Love Sense: The Revolutionary New Science of Romantic Relationships
by Sue Johnson
Why You'll Love This
Sue Johnson argues that love isn't irrational chaos — it's a precise survival system, and she has the science to prove it.
- Great if you want: science-backed insight into why attachment drives all romantic behavior
- The experience: methodical and clarifying — more illuminating than emotional
- The writing: Johnson weaves research and case studies together with a therapist's precision
- Skip if: you want relationship advice without the evolutionary biology scaffolding
About This Book
For decades, romantic love has been treated as a beautiful mystery — irrational, fleeting, and ultimately beyond our control. Sue Johnson argues otherwise. Drawing on attachment theory and decades of clinical research, she makes a compelling case that love follows a coherent emotional logic, that humans are genuinely wired for lasting bonds, and that understanding how those bonds form and fracture can change everything about how we show up in our most important relationships. This isn't self-help optimism; it's a reframe of what love actually is and what it demands of us.
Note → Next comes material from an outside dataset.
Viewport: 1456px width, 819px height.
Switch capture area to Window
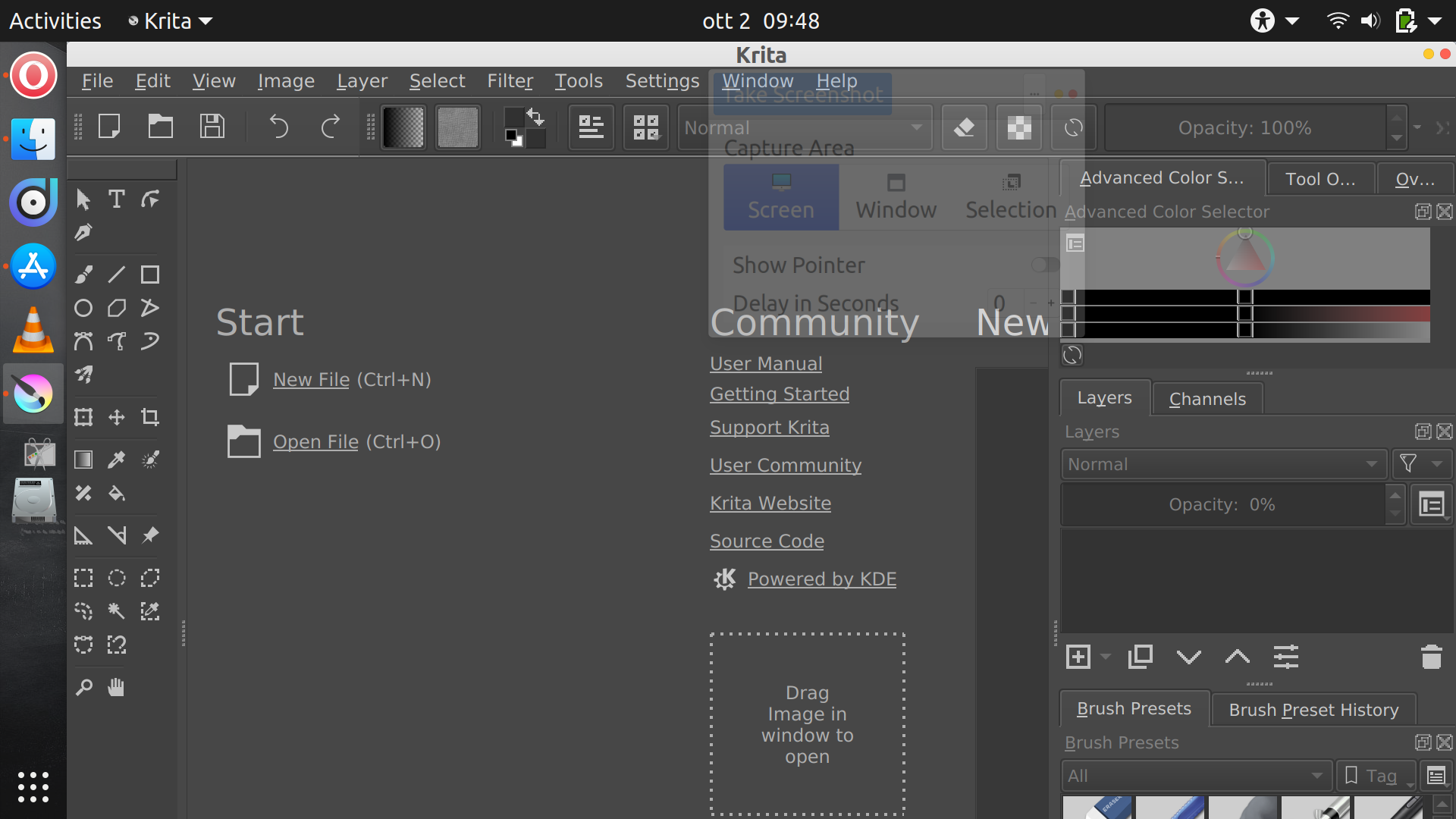(x=896, y=197)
What makes this book particularly rewarding is Johnson's ability to translate rigorous science into prose that feels warm and immediate rather than clinical. She moves fluidly between research findings, case studies from her therapy practice, and broader cultural observations, giving the book real texture and momentum. Her perspective as both scientist and clinician keeps the writing grounded — she's not selling an ideology so much as illuminating a map that was always there. Readers who want depth alongside practical insight will find that combination here in generous measure.